In the presence of molten liquid sugar, small droplets of aroma compounds (which are mostly hydrophobic) reside at the surface. As we stir the sugar blend, we help emulsify, or disperse, these droplets within the molten sugar. Physics tells us that these emulsified droplets generally will want to associate with one another to form larger droplets and minimize their surface energy. However, as the blend cools, its viscosity increases and, eventually, it solidifies into a glass that contains droplets trapped in a random environment, and these droplets cannot escape from within the glassy sugar matrix. The glassy sugar thus ends up being highly aromatized with hydrophobic aroma compounds. Knowledge of the sugar’s transition temperature plays an essential role in the design of these systems: the lower the sugar’s transition temperature, the better the aromatization obtained because more time is allowed for mixing. Cooler temperatures also mean a smaller loss of volatiles.
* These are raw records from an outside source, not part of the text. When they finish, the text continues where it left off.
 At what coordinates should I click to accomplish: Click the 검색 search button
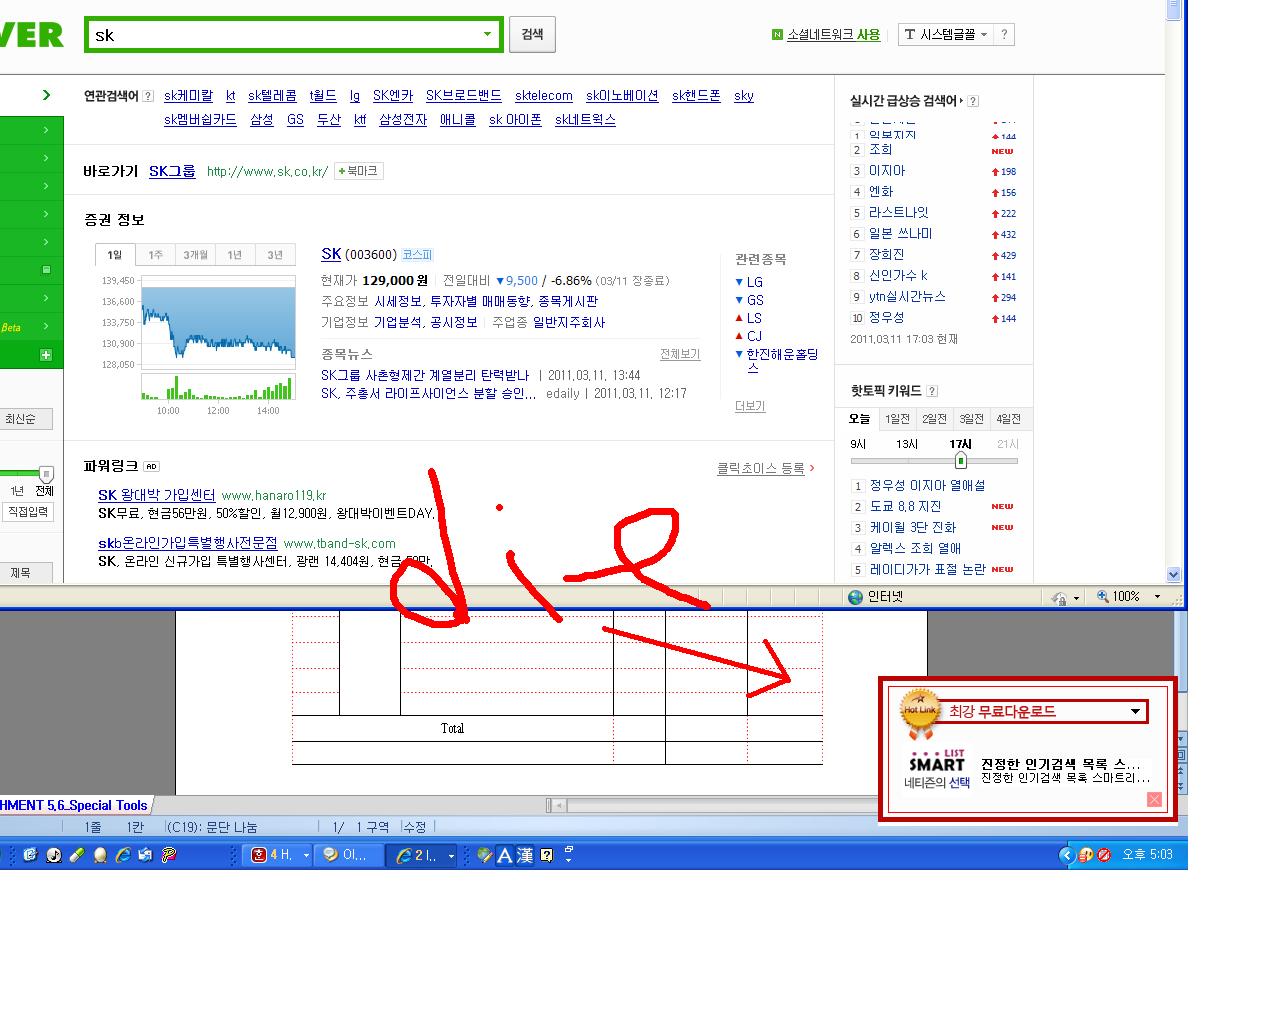pos(532,34)
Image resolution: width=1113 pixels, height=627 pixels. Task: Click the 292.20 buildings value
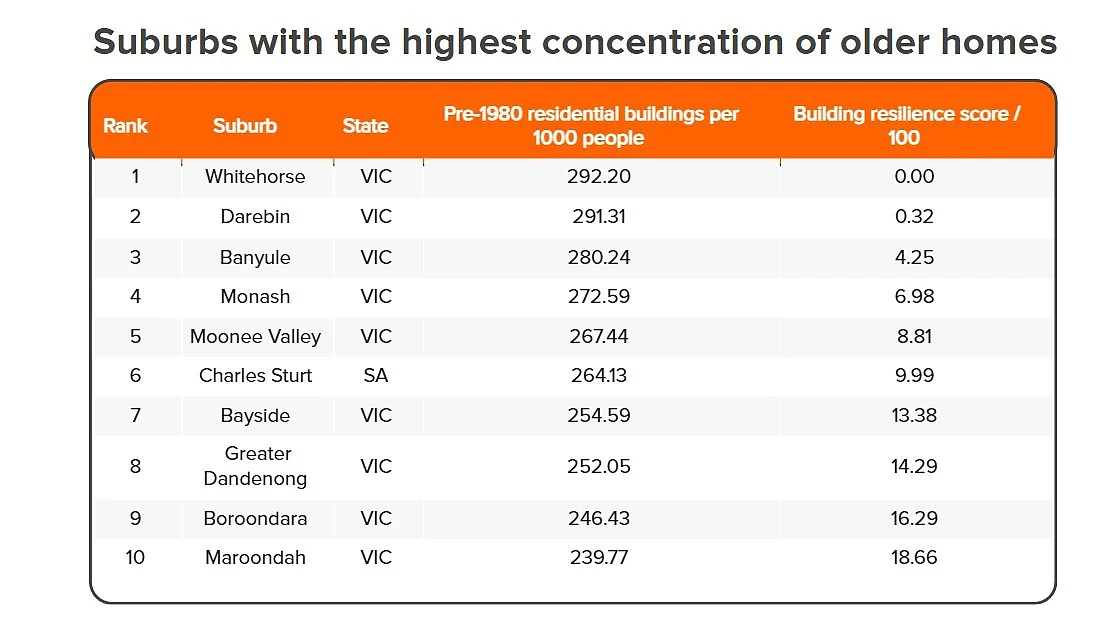(x=598, y=177)
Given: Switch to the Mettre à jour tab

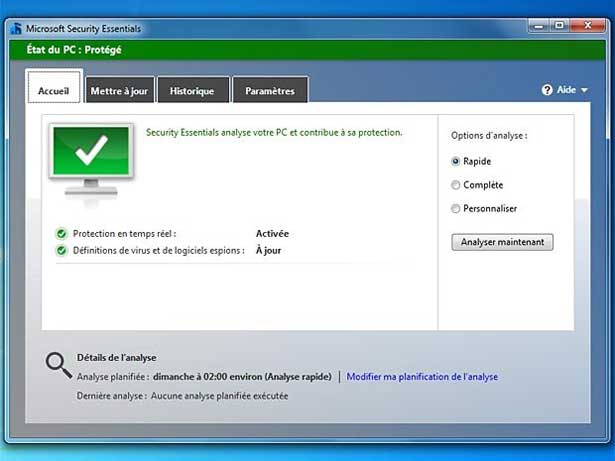Looking at the screenshot, I should pos(119,91).
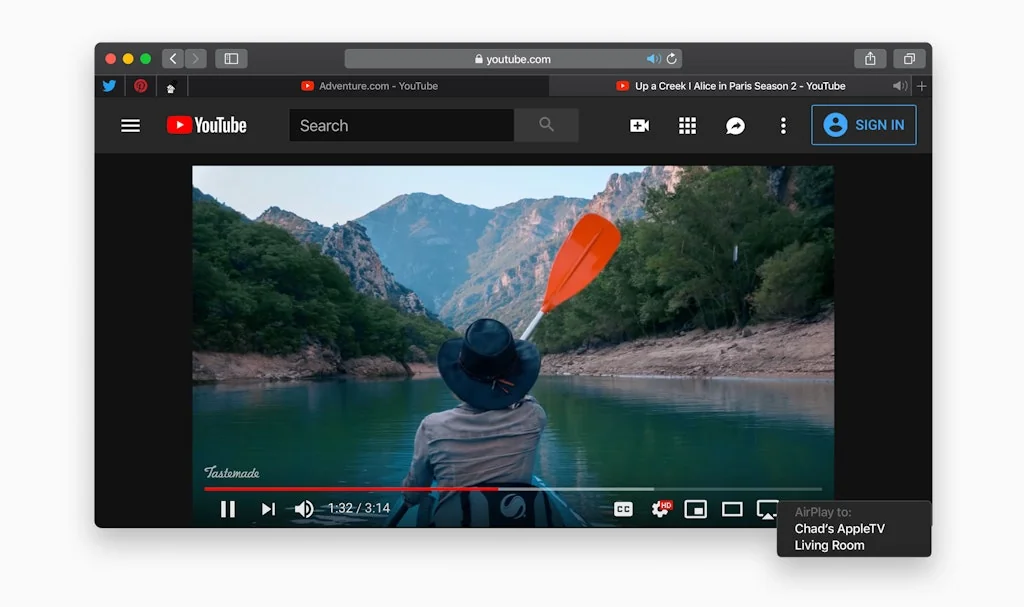
Task: Open the three-dot settings menu on YouTube
Action: pos(783,126)
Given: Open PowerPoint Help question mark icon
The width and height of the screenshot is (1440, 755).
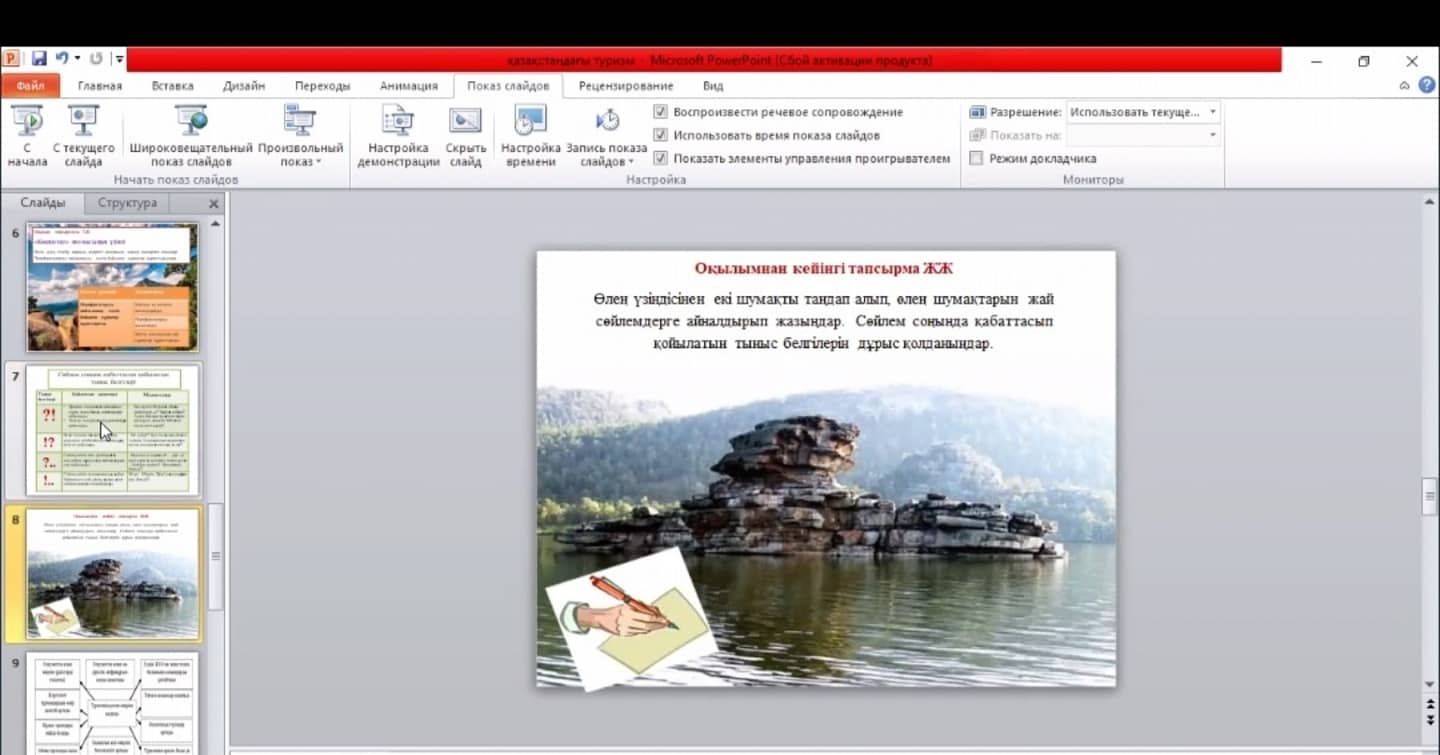Looking at the screenshot, I should pos(1426,86).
So, what is the best sugar for making glasses, keeping in mind that they have to keep their shape and properties under humid and hot conditions, such as those in a restaurant? We know that the transition temperature of the blend should be as high as possible. A sufficiently high transition temperature ensures that there will be low-motion sugar molecules in the amorphous matrix at room temperature and thus a lower water solubility. This means that the water molecules dissolved in the air cannot easily penetrate the glass and soften it. Adding increasing amounts of trehalose to sucrose thus helps stabilize the candy (see figure 43). The sugar must have a balanced transition temperature to enable enough aromatization with the maximum stability.

It is good for gastronomy, of course. Take, for example, a blend of not very sweet sugars, such as isomalt, lactose, and trehalose. Mix in finely ground salt, aromatize with very dry lemon powder, and melt the blend as described earlier. Once melted, dip the tip of a spoon into the molten blend and pull it slowly upward to form a thread or filament. The thread will soon solidify (sooner with increasing trehalose content). You can then add this filament to steamed sea fish as a crispy component. This, of course, is also possible with common table sugar, but table sugar will more often than not caramelize, which will impart a flavor you might not want to pair with fish.

Another example is the now-famous olive oil bonbon served at José Andrés’s Minibar in Washington, D.C. Approximately 3 ounces (100 g) of crystalline isomalt, a disaccharide composed of one glucose molecule and one mannitol molecule, is melted so as to render it a viscous liquid. Dipped into the melted isomalt is a ½-inch (1.25 cm) plastic ring (wide enough to avoid burned fingers). It is quickly pulled out from the pot, causing a film of isomalt to form at the bottom of the ring. It is cooled for about 10 seconds to allow the isomalt to thicken and, immediately, with the help of a spoon, 3 milliliters or so of olive oil are poured from the opposite end of the ring. The oil pulls down the film of isomalt, which, as it cools, will form a solid, amorphous, drop-shaped casing with a long tail that contains the liquid olive oil. The bottom of the drop is lightly moistened and dipped into a mix of Maldon salt and powdered vinegar.¹

We never know who the sous-chef really is then: physics or chemistry. It does not matter—what matters is the chef’s taste and the incorporation of science as a deliciously smart spice.